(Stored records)
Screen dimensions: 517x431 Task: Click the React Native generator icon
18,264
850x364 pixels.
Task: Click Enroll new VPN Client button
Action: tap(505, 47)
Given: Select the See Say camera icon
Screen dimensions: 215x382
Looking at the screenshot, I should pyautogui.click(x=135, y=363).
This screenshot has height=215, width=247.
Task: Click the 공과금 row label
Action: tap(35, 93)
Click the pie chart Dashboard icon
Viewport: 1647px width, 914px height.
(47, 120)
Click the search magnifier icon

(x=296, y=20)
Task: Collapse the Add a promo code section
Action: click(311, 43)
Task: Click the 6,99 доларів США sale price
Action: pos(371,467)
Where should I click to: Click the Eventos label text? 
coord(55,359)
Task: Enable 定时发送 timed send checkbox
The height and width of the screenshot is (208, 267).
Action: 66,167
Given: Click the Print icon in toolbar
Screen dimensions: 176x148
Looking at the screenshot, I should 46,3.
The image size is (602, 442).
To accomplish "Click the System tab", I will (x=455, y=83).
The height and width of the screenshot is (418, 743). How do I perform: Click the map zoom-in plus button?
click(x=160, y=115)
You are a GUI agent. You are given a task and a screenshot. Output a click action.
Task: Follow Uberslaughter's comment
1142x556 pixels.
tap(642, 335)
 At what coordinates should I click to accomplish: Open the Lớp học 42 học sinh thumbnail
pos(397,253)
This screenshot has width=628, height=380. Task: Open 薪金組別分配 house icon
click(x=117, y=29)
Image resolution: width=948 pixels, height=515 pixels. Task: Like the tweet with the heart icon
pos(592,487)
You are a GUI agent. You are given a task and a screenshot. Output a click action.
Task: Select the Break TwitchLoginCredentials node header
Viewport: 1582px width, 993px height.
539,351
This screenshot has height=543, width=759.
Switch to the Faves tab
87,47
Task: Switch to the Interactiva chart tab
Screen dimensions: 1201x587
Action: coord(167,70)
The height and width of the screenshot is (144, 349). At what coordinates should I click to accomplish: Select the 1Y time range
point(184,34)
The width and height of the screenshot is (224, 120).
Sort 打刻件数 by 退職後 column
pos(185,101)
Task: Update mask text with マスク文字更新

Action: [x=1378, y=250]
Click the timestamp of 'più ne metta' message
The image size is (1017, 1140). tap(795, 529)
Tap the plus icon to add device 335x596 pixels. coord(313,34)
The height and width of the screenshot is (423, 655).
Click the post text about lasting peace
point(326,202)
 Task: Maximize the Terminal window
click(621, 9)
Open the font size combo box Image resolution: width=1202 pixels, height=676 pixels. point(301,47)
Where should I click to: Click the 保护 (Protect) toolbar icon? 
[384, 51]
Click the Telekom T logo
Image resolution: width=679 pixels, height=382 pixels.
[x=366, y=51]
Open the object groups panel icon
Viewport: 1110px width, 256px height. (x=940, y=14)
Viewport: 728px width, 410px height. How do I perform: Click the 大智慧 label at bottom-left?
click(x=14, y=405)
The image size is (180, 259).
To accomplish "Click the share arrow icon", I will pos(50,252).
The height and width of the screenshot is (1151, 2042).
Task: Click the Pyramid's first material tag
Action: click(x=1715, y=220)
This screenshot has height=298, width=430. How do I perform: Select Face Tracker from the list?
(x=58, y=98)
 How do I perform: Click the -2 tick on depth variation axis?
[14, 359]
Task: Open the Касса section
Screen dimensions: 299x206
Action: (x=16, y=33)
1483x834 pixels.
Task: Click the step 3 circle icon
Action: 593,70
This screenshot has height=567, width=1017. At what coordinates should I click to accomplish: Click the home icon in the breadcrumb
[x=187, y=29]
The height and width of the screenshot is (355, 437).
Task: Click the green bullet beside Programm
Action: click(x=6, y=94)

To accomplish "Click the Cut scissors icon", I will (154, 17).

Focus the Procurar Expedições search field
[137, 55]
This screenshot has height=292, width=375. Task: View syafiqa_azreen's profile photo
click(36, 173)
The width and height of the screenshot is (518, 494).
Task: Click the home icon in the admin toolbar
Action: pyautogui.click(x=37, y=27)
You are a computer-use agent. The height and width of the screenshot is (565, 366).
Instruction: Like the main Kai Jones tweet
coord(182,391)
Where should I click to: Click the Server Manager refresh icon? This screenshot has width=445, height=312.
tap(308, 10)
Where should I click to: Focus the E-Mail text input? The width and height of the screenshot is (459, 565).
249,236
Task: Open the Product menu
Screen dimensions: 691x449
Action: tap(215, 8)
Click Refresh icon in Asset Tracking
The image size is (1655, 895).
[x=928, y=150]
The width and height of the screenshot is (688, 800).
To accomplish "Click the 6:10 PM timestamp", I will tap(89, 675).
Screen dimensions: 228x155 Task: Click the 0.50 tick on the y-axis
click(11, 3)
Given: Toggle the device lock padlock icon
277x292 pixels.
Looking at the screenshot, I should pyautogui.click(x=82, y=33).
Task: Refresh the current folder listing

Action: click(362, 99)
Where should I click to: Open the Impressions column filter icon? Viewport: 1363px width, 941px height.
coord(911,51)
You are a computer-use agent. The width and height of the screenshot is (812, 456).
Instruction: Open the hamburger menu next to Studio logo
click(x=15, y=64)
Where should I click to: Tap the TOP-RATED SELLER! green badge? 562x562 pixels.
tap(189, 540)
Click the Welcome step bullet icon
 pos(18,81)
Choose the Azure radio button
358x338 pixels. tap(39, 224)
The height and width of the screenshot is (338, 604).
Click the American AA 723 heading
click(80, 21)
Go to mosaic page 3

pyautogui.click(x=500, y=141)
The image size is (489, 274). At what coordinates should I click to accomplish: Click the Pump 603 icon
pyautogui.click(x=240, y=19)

● What to produce
Format every line of the listing above as a numbered list, skipping any blank lines.

● Answer below
1. Screen dimensions: 517x431 Task: Click the React Native generator icon
2. 18,264
3. 850x364 pixels.
4. Task: Click Enroll new VPN Client button
5. Action: tap(505, 47)
6. Given: Select the See Say camera icon
7. Screen dimensions: 215x382
8. Looking at the screenshot, I should pyautogui.click(x=135, y=363).
9. This screenshot has height=215, width=247.
10. Task: Click the 공과금 row label
11. Action: tap(35, 93)
12. Click the pie chart Dashboard icon
13. Viewport: 1647px width, 914px height.
14. (47, 120)
15. Click the search magnifier icon
16. (x=296, y=20)
17. Task: Collapse the Add a promo code section
18. Action: click(311, 43)
19. Task: Click the 6,99 доларів США sale price
20. Action: pos(371,467)
21. Where should I click to: Click the Eventos label text? 
22. coord(55,359)
23. Task: Enable 定时发送 timed send checkbox
24. The height and width of the screenshot is (208, 267).
25. Action: 66,167
26. Given: Click the Print icon in toolbar
27. Screen dimensions: 176x148
28. Looking at the screenshot, I should 46,3.
29. The image size is (602, 442).
30. To accomplish "Click the System tab", I will (x=455, y=83).
31. The height and width of the screenshot is (418, 743). How do I perform: Click the map zoom-in plus button?
32. click(x=160, y=115)
33. You are a GUI agent. You are given a task and a screenshot. Output a click action.
34. Task: Follow Uberslaughter's comment
35. 1142x556 pixels.
36. tap(642, 335)
37.  At what coordinates should I click to accomplish: Open the Lớp học 42 học sinh thumbnail
38. pos(397,253)
39. This screenshot has width=628, height=380. Task: Open 薪金組別分配 house icon
40. click(x=117, y=29)
41. Image resolution: width=948 pixels, height=515 pixels. Task: Like the tweet with the heart icon
42. pos(592,487)
43. You are a GUI agent. You are given a task and a screenshot. Output a click action.
44. Task: Select the Break TwitchLoginCredentials node header
45. Viewport: 1582px width, 993px height.
46. 539,351
47. This screenshot has height=543, width=759.
48. Switch to the Faves tab
49. 87,47
50. Task: Switch to the Interactiva chart tab
51. Screen dimensions: 1201x587
52. Action: coord(167,70)
53. The height and width of the screenshot is (144, 349). At what coordinates should I click to accomplish: Select the 1Y time range
54. point(184,34)
55. The width and height of the screenshot is (224, 120).
56. Sort 打刻件数 by 退職後 column
57. pos(185,101)
58. Task: Update mask text with マスク文字更新
59. Action: [x=1378, y=250]
60. Click the timestamp of 'più ne metta' message
61. The image size is (1017, 1140). tap(795, 529)
62. Tap the plus icon to add device 335x596 pixels. coord(313,34)
63. The height and width of the screenshot is (423, 655).
64. Click the post text about lasting peace
65. point(326,202)
66.  Task: Maximize the Terminal window
67. click(621, 9)
68. Open the font size combo box Image resolution: width=1202 pixels, height=676 pixels. point(301,47)
69. Where should I click to: Click the 保护 (Protect) toolbar icon? 
70. [384, 51]
71. Click the Telekom T logo
72. Image resolution: width=679 pixels, height=382 pixels.
73. [x=366, y=51]
74. Open the object groups panel icon
75. Viewport: 1110px width, 256px height. (x=940, y=14)
76. Viewport: 728px width, 410px height. How do I perform: Click the 大智慧 label at bottom-left?
77. click(x=14, y=405)
78. The image size is (180, 259).
79. To accomplish "Click the share arrow icon", I will pos(50,252).
80. The height and width of the screenshot is (1151, 2042).
81. Task: Click the Pyramid's first material tag
82. Action: click(x=1715, y=220)
83. This screenshot has height=298, width=430. How do I perform: Select Face Tracker from the list?
84. (x=58, y=98)
85.  How do I perform: Click the -2 tick on depth variation axis?
86. [14, 359]
87. Task: Open the Касса section
88. Screen dimensions: 299x206
89. Action: (x=16, y=33)
90. 1483x834 pixels.
91. Task: Click the step 3 circle icon
92. Action: 593,70
93. This screenshot has height=567, width=1017. At what coordinates should I click to accomplish: Click the home icon in the breadcrumb
94. [x=187, y=29]
95. The height and width of the screenshot is (355, 437).
96. Task: Click the green bullet beside Programm
97. Action: click(x=6, y=94)
98. To accomplish "Click the Cut scissors icon", I will (154, 17).
99. Focus the Procurar Expedições search field
100. [137, 55]
101. This screenshot has height=292, width=375. Task: View syafiqa_azreen's profile photo
102. click(36, 173)
103. The width and height of the screenshot is (518, 494).
104. Task: Click the home icon in the admin toolbar
105. Action: pyautogui.click(x=37, y=27)
106. You are a computer-use agent. The height and width of the screenshot is (565, 366).
107. Instruction: Like the main Kai Jones tweet
108. coord(182,391)
109. Where should I click to: Click the Server Manager refresh icon? This screenshot has width=445, height=312.
110. tap(308, 10)
111. Where should I click to: Focus the E-Mail text input? The width and height of the screenshot is (459, 565).
112. 249,236
113. Task: Open the Product menu
114. Screen dimensions: 691x449
115. Action: tap(215, 8)
116. Click Refresh icon in Asset Tracking
117. The image size is (1655, 895).
118. [x=928, y=150]
119. The width and height of the screenshot is (688, 800).
120. To accomplish "Click the 6:10 PM timestamp", I will tap(89, 675).
121. Screen dimensions: 228x155 Task: Click the 0.50 tick on the y-axis
122. click(11, 3)
123. Given: Toggle the device lock padlock icon
124. 277x292 pixels.
125. Looking at the screenshot, I should pyautogui.click(x=82, y=33).
126. Task: Refresh the current folder listing
127. Action: click(362, 99)
128. Where should I click to: Open the Impressions column filter icon? Viewport: 1363px width, 941px height.
129. coord(911,51)
130. You are a computer-use agent. The width and height of the screenshot is (812, 456).
131. Instruction: Open the hamburger menu next to Studio logo
132. click(x=15, y=64)
133. Where should I click to: Tap the TOP-RATED SELLER! green badge? 562x562 pixels.
134. tap(189, 540)
135. Click the Welcome step bullet icon
136.  pos(18,81)
137. Choose the Azure radio button
138. 358x338 pixels. tap(39, 224)
139. The height and width of the screenshot is (338, 604).
140. Click the American AA 723 heading
141. click(80, 21)
142. Go to mosaic page 3
143. pyautogui.click(x=500, y=141)
144. The image size is (489, 274). At what coordinates should I click to accomplish: Click the Pump 603 icon
145. pyautogui.click(x=240, y=19)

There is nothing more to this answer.